As far as I learned, in Rust to get access to fields from context to the spawned thread I need to move them (not only borrow them) which is ok. Let's consider example:
use std::thread;
fn main() {
let v1 = vec![1, 2, 3];
let v2 = vec![4, 5, 6];
let handle = thread::spawn(move || {
println!("{:?}", v1);
println!("{:?}", v2);
(v1, v2)
});
let (v1, v2) = handle.join().unwrap();
println!("{:?}", v1);
println!("{:?}", v2);
}
Here v1 and v2 are moved to thread and if I want to use them again in main thread I need to return them from thread and assign them again using handle.join() (which waits until thread is done which is also nice).

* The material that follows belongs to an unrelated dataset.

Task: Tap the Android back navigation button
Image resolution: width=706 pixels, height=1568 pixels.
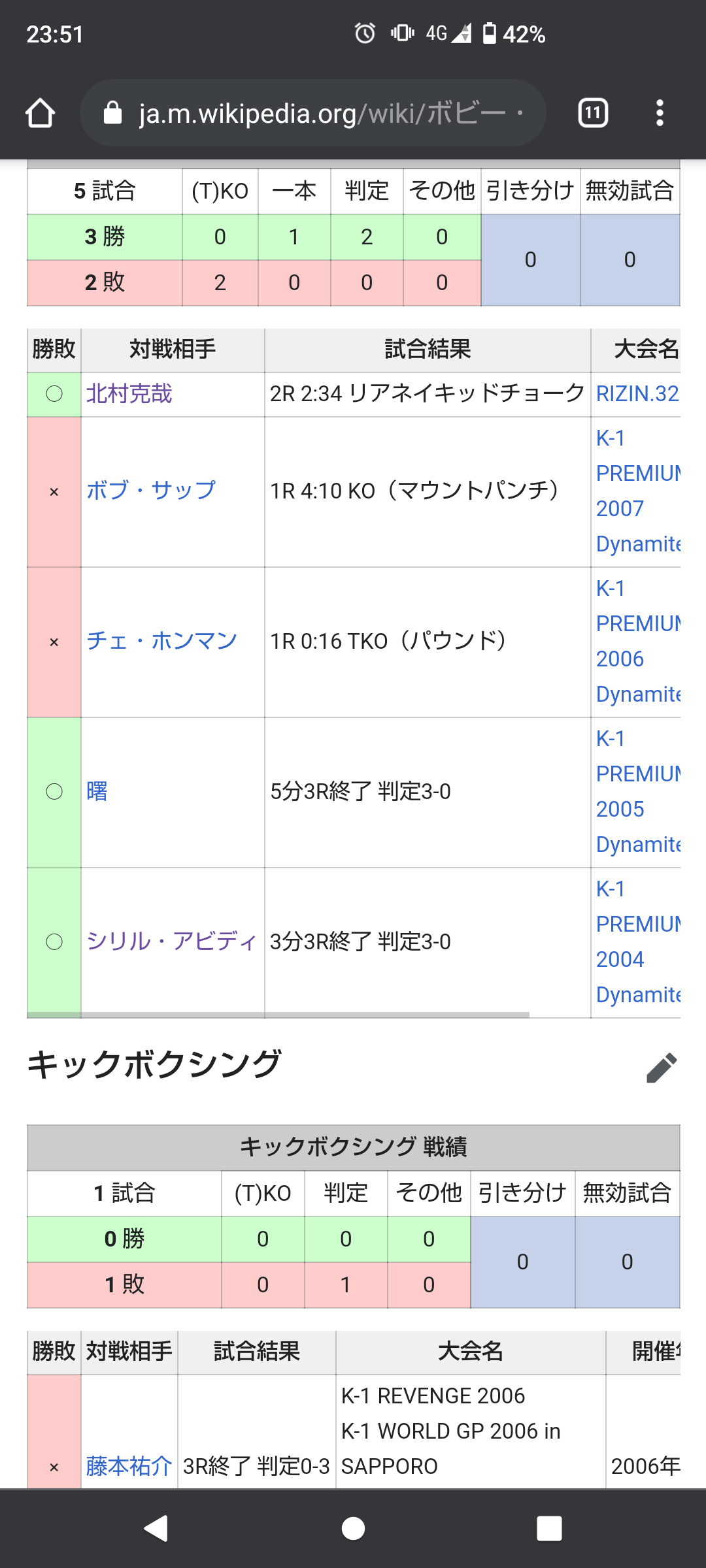Action: coord(156,1528)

My question: is it possible to somehow return all moved values back to their original fields? I can imagine that there is much more than just two fields I would move and writing down all of them to return and assign them again would look obscure.
CodePudding user response:
If you need to move a lot of variables together, the obvious way to do that is with a struct.
use std::thread;
struct ManyFields {
v1: Vec<i32>,
v2: Vec<i32>,
// ...and many others...
}
fn main() {
let fields = ManyFields {
v1: vec![1, 2, 3],
v2: vec![4, 5, 6],
};
let handle = thread::spawn(move || {
println!("{:?}", fields.v1);
println!("{:?}", fields.v2);
fields
});
let fields = handle.join().unwrap();
println!("{:?}", fields.v1);
println!("{:?}", fields.v2);
// and many others...
}
Depending on exactly why you needed the thread to take ownership, you may be able to avoid that altogether using scoped threads. Scopes introduce an explicit lifetime in which a thread is guaranteed to finish, allowing you borrow values as long as they outlive the scope.
use crossbeam::scope;
fn main() {
let v1 = vec![1, 2, 3];
let v2 = vec![4, 5, 6];
scope(|scope| {
scope.spawn(|_| {
println!("{:?}", v1);
println!("{:?}", v2);
});
})
.unwrap();
println!("{:?}", v1);
println!("{:?}", v2);
}
From rust 1.63 you will be able to do this without a third party crate, as it will be part of std.